» Your objective
Rewrite every row below as a numbered list, with blank lines dropped and the pictures left out.

» Recorded information
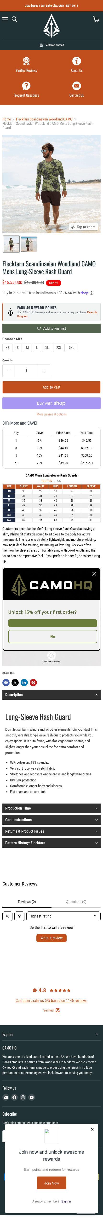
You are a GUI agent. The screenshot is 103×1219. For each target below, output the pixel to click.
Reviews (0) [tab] (27, 902)
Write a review (51, 938)
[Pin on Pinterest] (33, 682)
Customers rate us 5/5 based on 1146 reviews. (51, 1000)
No (52, 636)
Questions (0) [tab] (76, 902)
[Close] (94, 574)
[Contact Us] (76, 90)
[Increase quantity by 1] (44, 370)
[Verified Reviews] (26, 65)
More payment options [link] (52, 414)
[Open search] (7, 916)
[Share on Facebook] (6, 682)
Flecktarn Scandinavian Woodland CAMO (44, 119)
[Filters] (19, 916)
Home (6, 119)
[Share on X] (15, 682)
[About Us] (76, 65)
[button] (11, 244)
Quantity (7, 360)
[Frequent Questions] (26, 90)
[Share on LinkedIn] (24, 682)
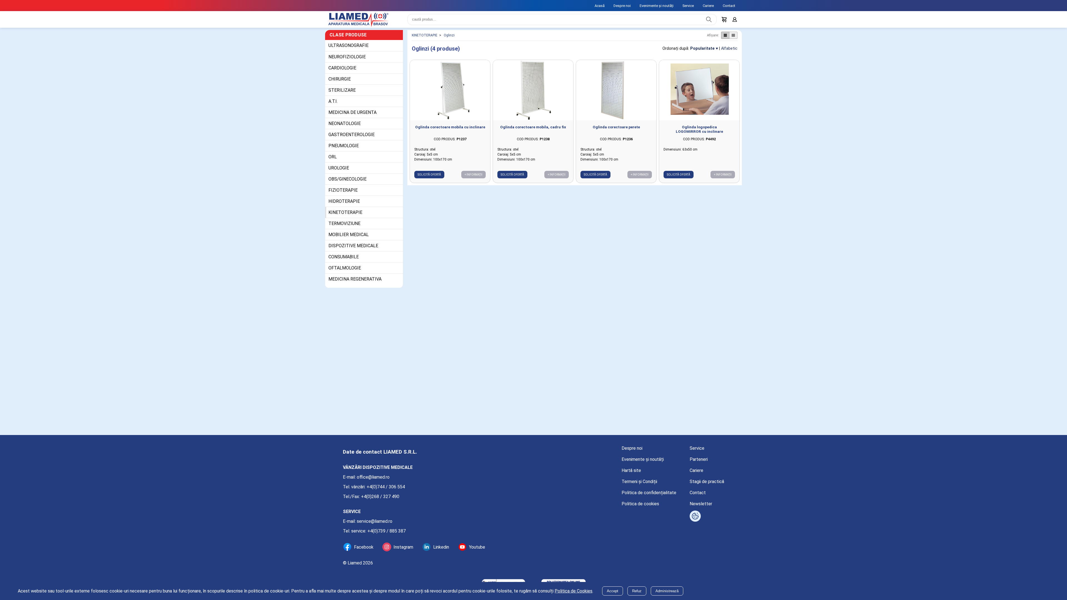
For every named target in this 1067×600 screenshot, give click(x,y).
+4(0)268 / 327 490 (380, 496)
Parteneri (699, 459)
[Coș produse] (723, 21)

» Written solution
1. You are a GUI agent. The screenshot is 103×1219. For each target below, output the pixel to click.
2. Reviews (0) [tab] (27, 902)
3. Write a review (51, 938)
4. [Pin on Pinterest] (33, 682)
5. Customers rate us 5/5 based on 1146 reviews. (51, 1000)
6. No (52, 636)
7. Questions (0) [tab] (76, 902)
8. [Close] (94, 574)
9. [Contact Us] (76, 90)
10. [Increase quantity by 1] (44, 370)
11. [Verified Reviews] (26, 65)
12. More payment options [link] (52, 414)
13. [Open search] (7, 916)
14. [Share on Facebook] (6, 682)
15. Flecktarn Scandinavian Woodland CAMO (44, 119)
16. [Filters] (19, 916)
17. Home (6, 119)
18. [Share on X] (15, 682)
19. [About Us] (76, 65)
20. [button] (11, 244)
21. Quantity (7, 360)
22. [Frequent Questions] (26, 90)
23. [Share on LinkedIn] (24, 682)
24. For every named target in this 1067×600 screenshot, give click(x,y).
25. +4(0)268 / 327 490 (380, 496)
26. Parteneri (699, 459)
27. [Coș produse] (723, 21)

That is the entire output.